Excerpts from a dataset
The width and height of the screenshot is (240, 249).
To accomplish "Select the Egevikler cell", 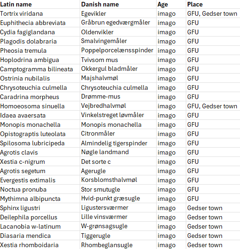I will click(x=118, y=13).
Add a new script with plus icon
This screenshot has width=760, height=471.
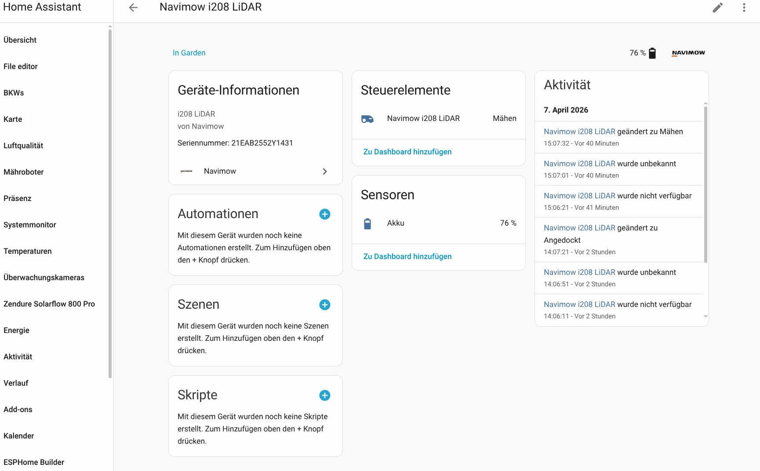point(324,395)
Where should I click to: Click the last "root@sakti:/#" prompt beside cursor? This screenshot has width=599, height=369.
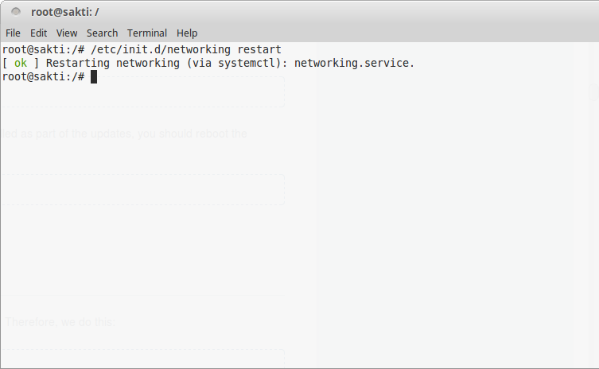point(43,76)
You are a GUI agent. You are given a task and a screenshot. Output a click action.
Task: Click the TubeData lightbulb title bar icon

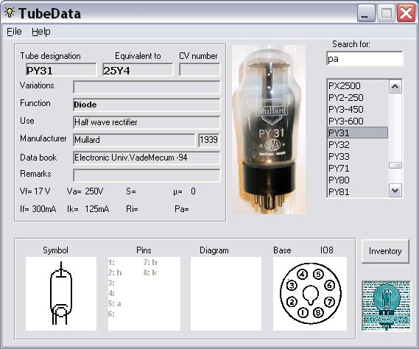[10, 13]
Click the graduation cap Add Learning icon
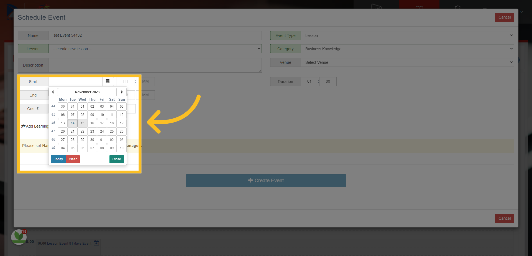 tap(23, 126)
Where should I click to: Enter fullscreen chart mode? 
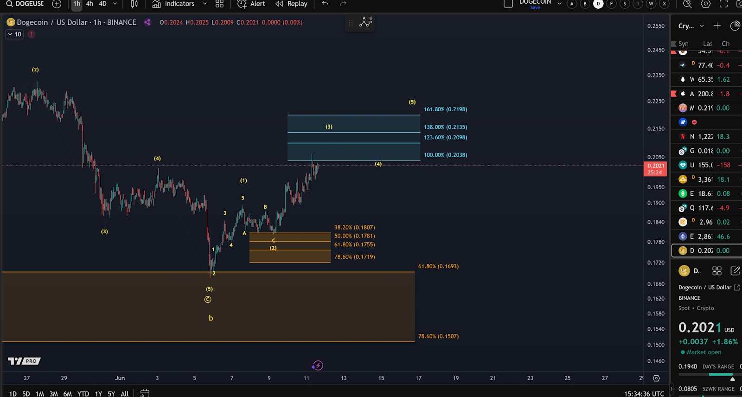point(723,4)
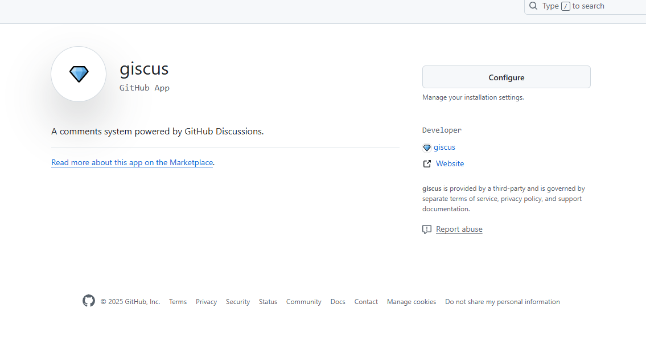Viewport: 646px width, 361px height.
Task: Open the Docs footer link
Action: [338, 302]
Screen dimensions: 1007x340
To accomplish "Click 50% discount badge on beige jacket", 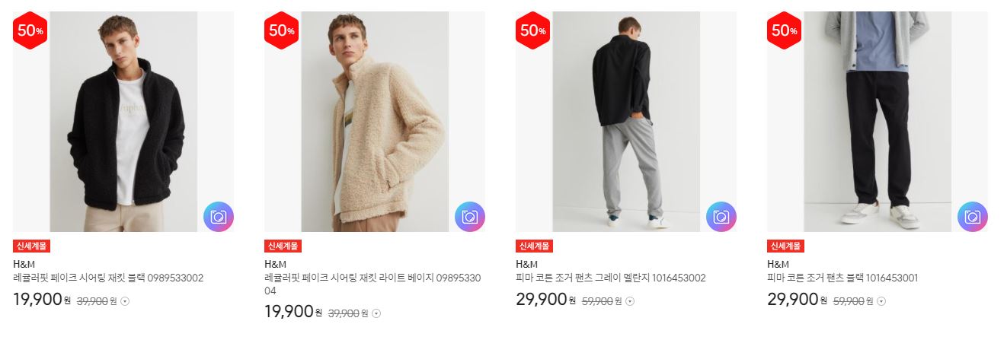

### Activity
Reproduce word for word the lines from the line with "This screenshot has width=760, height=471." to the end of the entries above, both included, but leave the pictures out.

### Reply to the task
This screenshot has width=760, height=471.
point(324,395)
Where should I click to: Click the last "root@sakti:/#" prompt beside cursor? This screenshot has width=599, height=369.
point(43,76)
You are a GUI agent. You are given a task and a screenshot. Output a click action.
Task: Click the TubeData lightbulb title bar icon

[10, 13]
Click the graduation cap Add Learning icon
 tap(23, 126)
Where should I click to: Enter fullscreen chart mode? 
point(723,4)
Viewport: 646px width, 361px height.
Task: Open the Docs footer link
Action: [338, 302]
Screen dimensions: 1007x340
To accomplish "Click 50% discount badge on beige jacket", 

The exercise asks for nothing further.